Thursday, January 30, 2014

18/365



Little Raindrop, the last 2 months with you have been a blur, but also incredible. My Aunt Yvonne told me that after you were born it would be hard to imagine how life ever was without you. She was right. You melt our hearts everyday. 


Tuesday, January 28, 2014

17/365


6 am is just too early, but the snuggle bug in the crease of my legs makes it much better. 

16/365


Rain, your smiles are the sweetest gift. 

Sunday, January 26, 2014

15/365

We took Rio swimming. He absolutely loves getting out of the house. He was soooo excited when we pulled up to the rec center. I wish I could take him to do things like this more often. 

Saturday, January 25, 2014

14/365


One of my very favorite things about living here is getting to see my brother, Jett. I'm in awe watching him as he grows up. His mind reminds me of my own. He truly is one of my dearest friends. It makes my heart happy to see that Rio feels the same way about him. 

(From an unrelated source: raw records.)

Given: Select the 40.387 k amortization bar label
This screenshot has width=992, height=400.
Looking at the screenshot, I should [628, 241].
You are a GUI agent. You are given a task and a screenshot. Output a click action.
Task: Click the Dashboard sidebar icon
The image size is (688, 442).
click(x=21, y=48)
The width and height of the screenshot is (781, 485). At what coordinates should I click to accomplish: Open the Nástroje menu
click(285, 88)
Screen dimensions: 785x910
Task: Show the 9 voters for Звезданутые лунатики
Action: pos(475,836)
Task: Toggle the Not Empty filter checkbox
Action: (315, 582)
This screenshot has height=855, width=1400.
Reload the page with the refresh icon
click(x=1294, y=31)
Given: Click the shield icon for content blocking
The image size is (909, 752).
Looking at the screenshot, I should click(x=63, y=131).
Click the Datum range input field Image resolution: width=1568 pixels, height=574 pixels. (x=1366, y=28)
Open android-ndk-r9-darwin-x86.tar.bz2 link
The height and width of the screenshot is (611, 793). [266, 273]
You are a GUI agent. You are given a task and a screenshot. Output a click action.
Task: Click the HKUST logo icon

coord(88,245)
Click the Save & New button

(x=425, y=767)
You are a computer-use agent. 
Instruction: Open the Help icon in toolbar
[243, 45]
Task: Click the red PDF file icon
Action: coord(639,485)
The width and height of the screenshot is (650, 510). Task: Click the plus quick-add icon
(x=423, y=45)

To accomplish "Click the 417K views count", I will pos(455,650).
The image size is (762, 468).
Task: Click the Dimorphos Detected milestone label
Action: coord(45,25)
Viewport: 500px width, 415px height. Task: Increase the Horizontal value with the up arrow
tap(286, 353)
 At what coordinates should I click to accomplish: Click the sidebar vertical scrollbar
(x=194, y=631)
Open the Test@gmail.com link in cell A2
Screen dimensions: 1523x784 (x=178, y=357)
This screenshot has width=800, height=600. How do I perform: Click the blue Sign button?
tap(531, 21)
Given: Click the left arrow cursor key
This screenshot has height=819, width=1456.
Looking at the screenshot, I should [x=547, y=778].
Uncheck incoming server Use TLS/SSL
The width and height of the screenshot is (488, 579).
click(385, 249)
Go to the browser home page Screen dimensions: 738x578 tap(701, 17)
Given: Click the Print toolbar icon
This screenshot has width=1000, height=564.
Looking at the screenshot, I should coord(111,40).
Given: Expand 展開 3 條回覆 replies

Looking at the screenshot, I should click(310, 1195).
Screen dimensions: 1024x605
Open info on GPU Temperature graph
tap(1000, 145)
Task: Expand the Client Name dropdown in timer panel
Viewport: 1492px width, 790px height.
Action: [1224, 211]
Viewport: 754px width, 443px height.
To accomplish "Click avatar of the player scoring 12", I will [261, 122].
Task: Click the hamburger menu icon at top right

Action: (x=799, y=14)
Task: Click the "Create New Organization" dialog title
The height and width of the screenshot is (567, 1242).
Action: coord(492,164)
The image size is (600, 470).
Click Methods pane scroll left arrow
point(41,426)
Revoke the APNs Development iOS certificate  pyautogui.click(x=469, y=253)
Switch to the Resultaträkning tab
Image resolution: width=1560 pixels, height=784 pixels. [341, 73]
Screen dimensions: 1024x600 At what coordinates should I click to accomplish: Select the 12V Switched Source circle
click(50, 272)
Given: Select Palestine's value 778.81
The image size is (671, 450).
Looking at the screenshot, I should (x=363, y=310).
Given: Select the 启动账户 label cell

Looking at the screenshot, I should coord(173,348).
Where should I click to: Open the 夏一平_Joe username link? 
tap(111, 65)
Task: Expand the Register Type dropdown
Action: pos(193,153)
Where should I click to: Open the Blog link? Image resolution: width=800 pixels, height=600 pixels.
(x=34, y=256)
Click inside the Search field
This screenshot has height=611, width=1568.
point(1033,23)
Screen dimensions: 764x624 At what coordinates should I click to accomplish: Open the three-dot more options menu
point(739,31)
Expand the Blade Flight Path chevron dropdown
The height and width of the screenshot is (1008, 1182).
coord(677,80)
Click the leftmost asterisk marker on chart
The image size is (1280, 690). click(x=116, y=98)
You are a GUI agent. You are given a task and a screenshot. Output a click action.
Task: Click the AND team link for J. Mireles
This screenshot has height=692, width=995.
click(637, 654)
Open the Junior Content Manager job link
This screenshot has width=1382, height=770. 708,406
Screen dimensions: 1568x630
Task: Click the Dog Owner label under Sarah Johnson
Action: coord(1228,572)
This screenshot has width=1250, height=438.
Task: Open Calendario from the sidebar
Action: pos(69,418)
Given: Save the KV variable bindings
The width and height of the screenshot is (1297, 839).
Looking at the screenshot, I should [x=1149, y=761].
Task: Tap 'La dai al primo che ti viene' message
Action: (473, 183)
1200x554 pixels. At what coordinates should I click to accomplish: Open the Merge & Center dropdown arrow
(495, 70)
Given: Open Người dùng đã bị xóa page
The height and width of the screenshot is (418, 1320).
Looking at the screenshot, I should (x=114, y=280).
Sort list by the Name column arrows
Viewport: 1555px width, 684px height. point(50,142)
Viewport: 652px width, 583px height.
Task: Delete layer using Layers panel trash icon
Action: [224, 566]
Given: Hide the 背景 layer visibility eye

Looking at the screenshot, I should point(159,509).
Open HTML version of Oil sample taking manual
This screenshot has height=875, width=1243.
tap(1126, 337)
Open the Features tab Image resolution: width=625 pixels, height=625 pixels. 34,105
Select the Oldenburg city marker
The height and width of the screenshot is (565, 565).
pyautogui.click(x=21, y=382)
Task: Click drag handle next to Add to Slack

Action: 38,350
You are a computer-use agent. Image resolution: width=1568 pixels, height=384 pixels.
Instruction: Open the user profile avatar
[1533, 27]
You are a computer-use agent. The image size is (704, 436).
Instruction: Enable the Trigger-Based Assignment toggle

Thursday, January 23, 2014

Wednesday, January 22, 2014

Monday, January 20, 2014

11/365


Back to the chiro. I love love love it when they sleep in the car. 

10/365

No photo today. 

I'm so tired of sick babies. 



Saturday, January 18, 2014

9/365

Both babies have colds and it makes me feel so sad. After fighting a full week of the flu I was hoping for a while of good health. 

On a better note, we got some much needed fresh air today. Rains snow suit totally cracks me up. 

Friday, January 17, 2014

8/365


Goodbye Black Widow. I feel so silly feeling sad about a car, but I can't help it. That's the car we hopped into after our wedding, the vehicle that transported me around during treatments, it carried us while in labor and safely delivered our babies home. It has seen 6 moves and traveled to and from Laramie and Denver to Upton countless times. All of our major milestones as the Esquivel family have taken place with that car; it's so unfortunate that we've outgrown it. I know its just redicilous and I'm thinking too hard about it. It is just a car. 

Thursday, January 16, 2014

7/365


Words don't even. 

6/365

But seriously. These are the cutest little booties ever. Maybe it's not the booties that are so sweet, but the tiny feet that wear them. 

Tuesday, January 14, 2014

5/365



Showered and everybody dressed, both babies down for a nap, a load of laundry folded, and a delicious egg sandwich eaten all by 1:00. Success! However, the best part of the day has been nursing Rain while Rio shows his whale how to jump on the tramp. 

4/365

 Blurry, but still heart melting. Rio made Dylan sit at his table so they could have a pretend dinner. 

I absolutely love seeing his imagination at work and am truly impressed with his pretend play. 

But seriously, look at these two! 

Sunday, January 12, 2014

3/365


Rio sits here, on my nursing stool, while Rain has her nursies. I love it more than anything. Some days the mess of toys and baby accessories drives me absolutely crazy, but when Rio sits here I can't seem to see beyond his little body, making it seem as though that mess doesn't even exist. I've been told these days will soon end, but truthfully, I don't want them to. I thought it was just yesterday he was my little nursling looking up at me with his bright eyes. 

Saturday, January 11, 2014

2/365


Some of my sweetest memories. I'm so happy to have had such a beautiful person be such an influential part of my life. Goodbye is hard. 

Friday, January 10, 2014

1/365

 A glimpse of sunshine on a rainy day. With a heavy heart, even the tiniest smile takes some weight. I can only think of the joy Grammy feels snuggling her babies and hugging her husband, or my heart starts to ache.